[Task goal] Beginning at the line that contains "Where should I", reproduce the entries below exactly, ending with the line that contains "1372x880 pixels. At". Omit each picture.

[Stored data]
* * * * * * * * *

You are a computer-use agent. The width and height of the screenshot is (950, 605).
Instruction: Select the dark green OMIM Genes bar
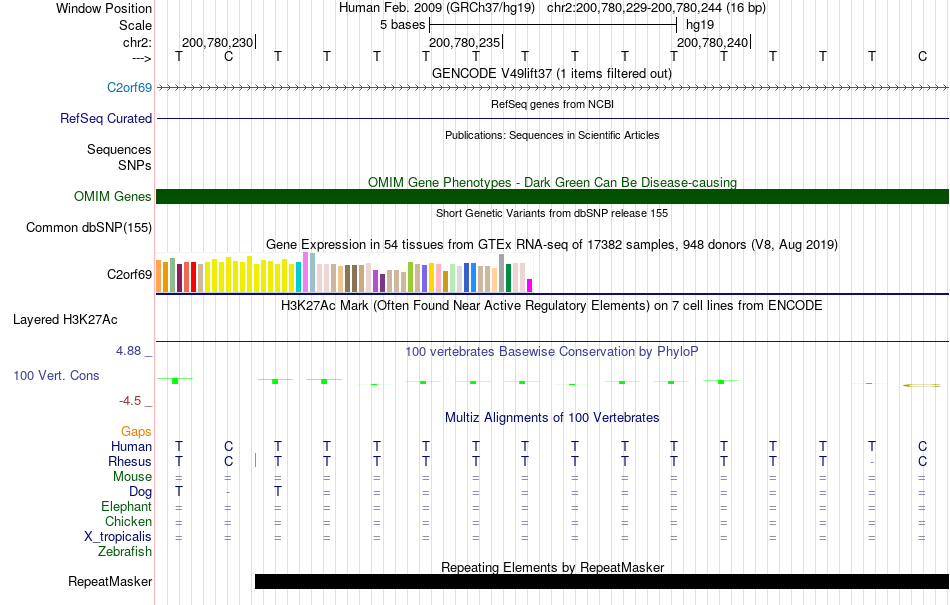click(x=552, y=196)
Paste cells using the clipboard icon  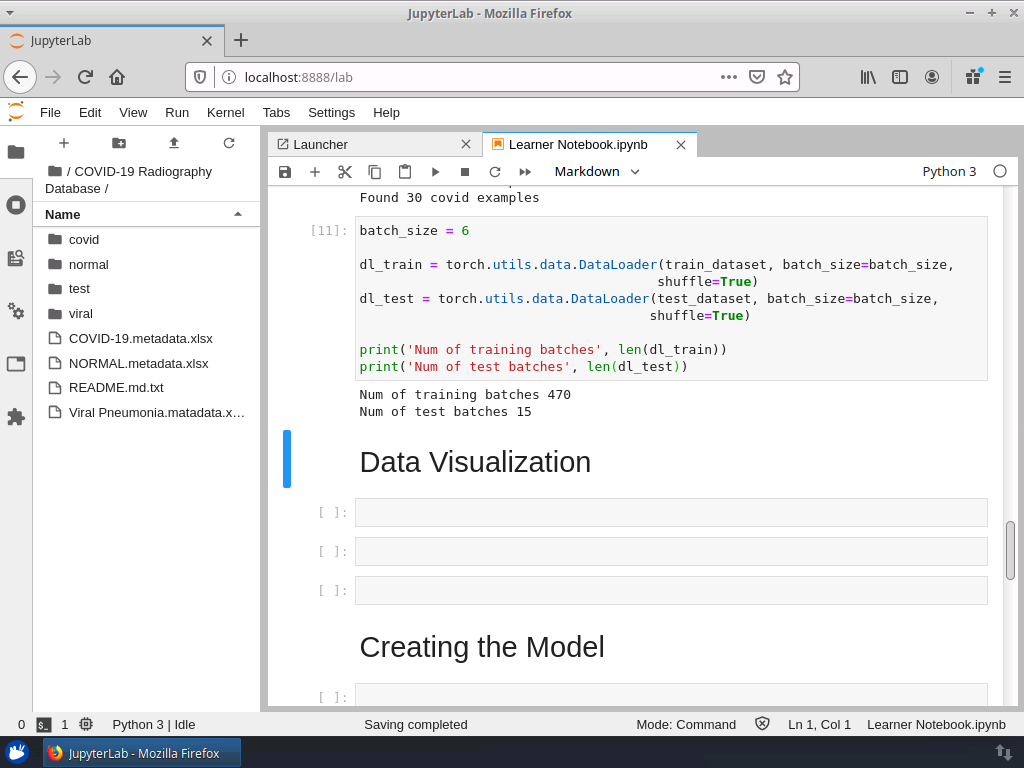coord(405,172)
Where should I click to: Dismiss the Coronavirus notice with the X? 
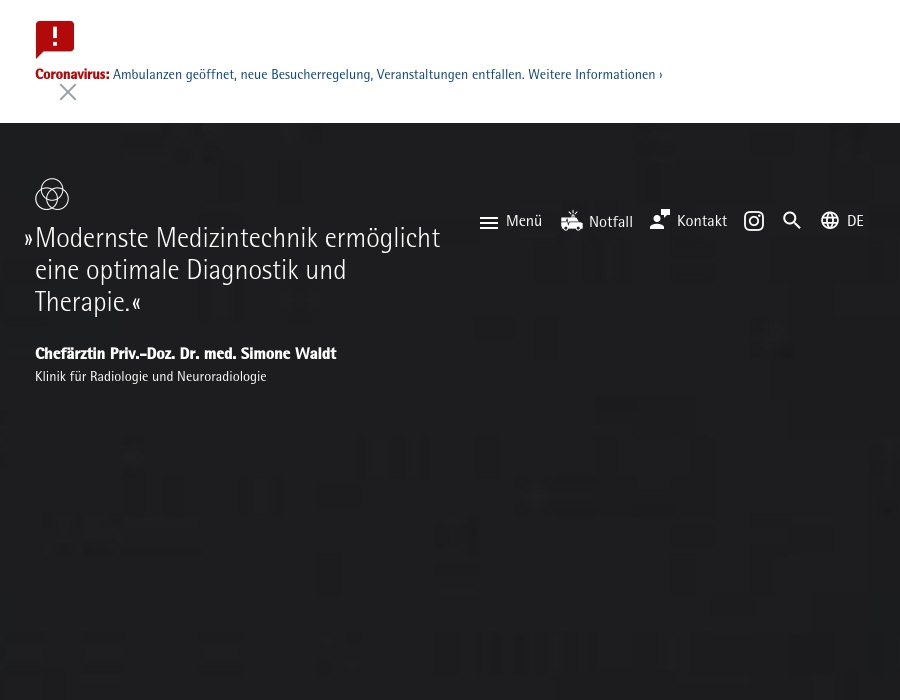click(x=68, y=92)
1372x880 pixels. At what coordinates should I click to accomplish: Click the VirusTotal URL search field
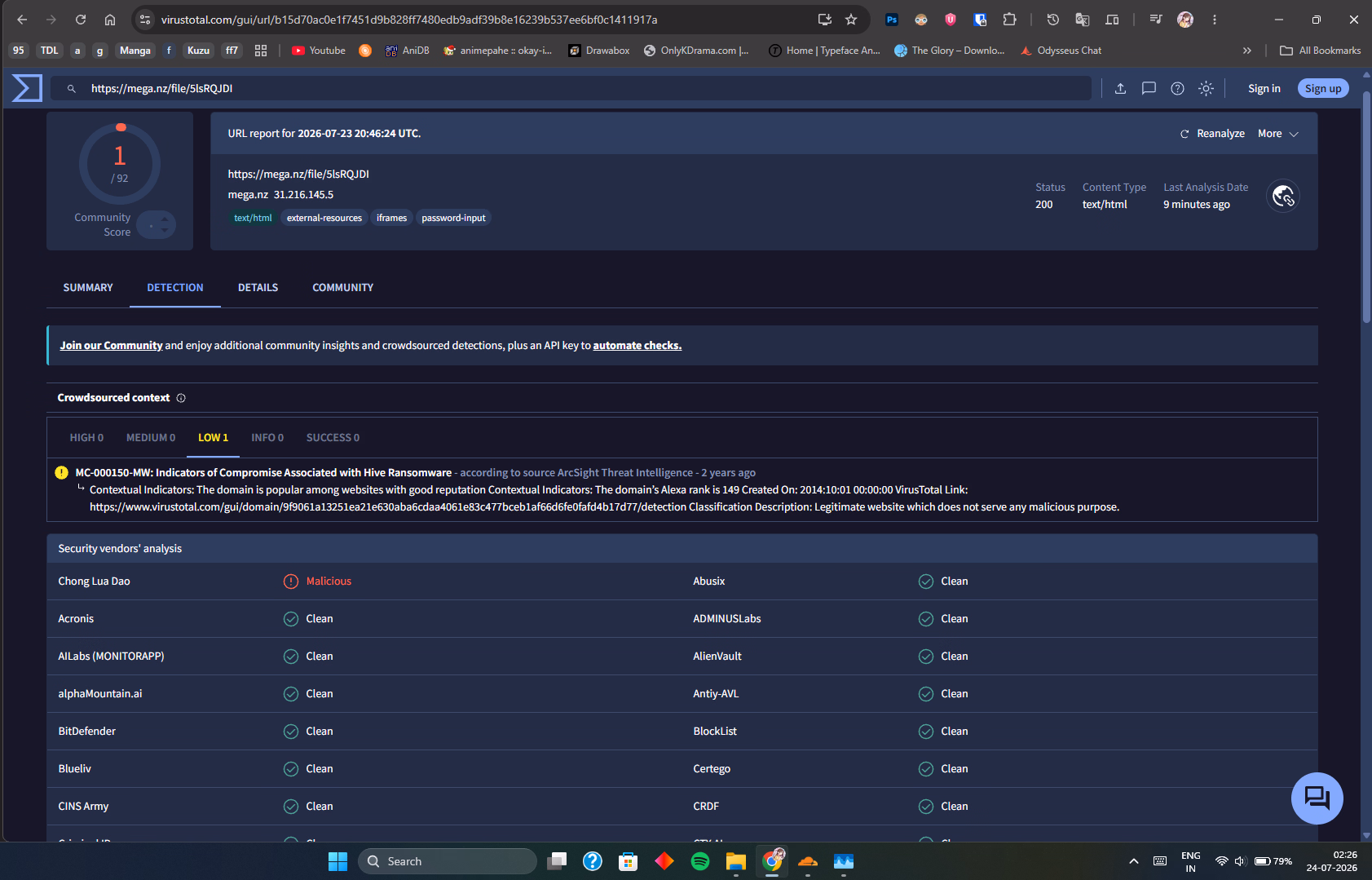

* * * * * * * * *

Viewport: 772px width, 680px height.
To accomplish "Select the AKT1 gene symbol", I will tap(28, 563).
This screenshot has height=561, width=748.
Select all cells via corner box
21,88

* * * * * * * * *

[Output of the exercise]
Where should I click to: Dismiss the Coronavirus notice with the X? 
click(x=68, y=92)
1372x880 pixels. At what coordinates should I click to accomplish: Click the VirusTotal URL search field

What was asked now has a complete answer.